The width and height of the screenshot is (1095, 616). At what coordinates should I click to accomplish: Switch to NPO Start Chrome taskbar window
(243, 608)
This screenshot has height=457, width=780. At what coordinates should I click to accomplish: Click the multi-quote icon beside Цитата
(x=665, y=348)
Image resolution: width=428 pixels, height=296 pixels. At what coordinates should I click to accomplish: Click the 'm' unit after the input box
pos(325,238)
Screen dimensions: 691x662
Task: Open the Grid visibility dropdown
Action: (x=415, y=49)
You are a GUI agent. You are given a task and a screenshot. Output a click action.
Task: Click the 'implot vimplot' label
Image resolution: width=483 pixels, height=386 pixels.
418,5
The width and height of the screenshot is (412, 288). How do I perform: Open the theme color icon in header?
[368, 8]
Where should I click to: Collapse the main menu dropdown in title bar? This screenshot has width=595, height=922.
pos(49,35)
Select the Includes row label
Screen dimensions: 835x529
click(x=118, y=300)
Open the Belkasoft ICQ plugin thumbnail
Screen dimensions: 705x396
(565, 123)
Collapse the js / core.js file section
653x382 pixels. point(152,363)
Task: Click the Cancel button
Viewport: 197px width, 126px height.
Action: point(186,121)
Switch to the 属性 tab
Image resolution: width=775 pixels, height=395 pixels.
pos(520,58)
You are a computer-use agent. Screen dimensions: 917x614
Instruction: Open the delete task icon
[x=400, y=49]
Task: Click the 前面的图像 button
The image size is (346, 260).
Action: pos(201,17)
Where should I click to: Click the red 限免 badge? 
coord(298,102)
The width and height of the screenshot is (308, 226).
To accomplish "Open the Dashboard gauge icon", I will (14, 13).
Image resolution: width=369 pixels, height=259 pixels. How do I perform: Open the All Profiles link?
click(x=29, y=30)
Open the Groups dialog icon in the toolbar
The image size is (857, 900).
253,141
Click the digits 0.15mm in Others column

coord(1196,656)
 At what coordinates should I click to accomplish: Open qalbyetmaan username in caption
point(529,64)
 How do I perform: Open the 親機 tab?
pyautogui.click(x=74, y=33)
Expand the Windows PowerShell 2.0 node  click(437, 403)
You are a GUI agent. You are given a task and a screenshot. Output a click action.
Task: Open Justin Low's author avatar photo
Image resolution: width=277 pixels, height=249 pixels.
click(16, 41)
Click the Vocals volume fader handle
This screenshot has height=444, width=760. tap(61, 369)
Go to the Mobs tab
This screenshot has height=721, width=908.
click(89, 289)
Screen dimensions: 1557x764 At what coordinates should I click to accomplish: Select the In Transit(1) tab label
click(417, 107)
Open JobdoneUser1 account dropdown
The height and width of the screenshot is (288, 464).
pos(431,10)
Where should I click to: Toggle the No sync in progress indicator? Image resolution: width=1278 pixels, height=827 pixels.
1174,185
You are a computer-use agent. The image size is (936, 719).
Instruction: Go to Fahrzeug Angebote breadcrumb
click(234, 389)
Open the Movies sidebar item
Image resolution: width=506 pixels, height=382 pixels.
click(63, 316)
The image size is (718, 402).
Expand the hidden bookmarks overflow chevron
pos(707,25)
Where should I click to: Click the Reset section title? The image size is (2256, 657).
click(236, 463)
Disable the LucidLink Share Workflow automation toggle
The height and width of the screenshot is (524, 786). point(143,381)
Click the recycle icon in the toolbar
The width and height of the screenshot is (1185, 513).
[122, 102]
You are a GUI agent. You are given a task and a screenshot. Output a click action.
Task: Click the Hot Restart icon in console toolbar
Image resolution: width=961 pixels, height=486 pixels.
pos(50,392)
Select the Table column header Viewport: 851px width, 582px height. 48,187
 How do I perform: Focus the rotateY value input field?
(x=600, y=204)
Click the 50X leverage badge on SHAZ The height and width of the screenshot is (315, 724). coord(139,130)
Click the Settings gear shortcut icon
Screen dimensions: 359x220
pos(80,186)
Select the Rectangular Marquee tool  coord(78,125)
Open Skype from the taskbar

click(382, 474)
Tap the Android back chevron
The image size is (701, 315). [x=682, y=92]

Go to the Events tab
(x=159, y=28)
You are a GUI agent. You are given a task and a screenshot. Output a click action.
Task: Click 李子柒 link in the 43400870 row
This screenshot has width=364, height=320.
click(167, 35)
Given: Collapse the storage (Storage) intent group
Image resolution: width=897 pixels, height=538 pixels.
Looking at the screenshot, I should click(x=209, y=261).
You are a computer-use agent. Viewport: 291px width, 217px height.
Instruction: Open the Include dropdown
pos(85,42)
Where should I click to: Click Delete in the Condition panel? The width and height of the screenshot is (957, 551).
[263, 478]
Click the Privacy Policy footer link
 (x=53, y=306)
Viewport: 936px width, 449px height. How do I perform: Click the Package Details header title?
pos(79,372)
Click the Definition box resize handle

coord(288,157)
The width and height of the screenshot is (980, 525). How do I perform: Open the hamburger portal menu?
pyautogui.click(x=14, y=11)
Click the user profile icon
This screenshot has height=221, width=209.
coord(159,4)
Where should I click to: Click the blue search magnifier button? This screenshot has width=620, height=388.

### DESCRIPTION OF THE TASK
How many lines above contain the word "computer"? Reply with only the number.

### EXPECTED ANSWER
3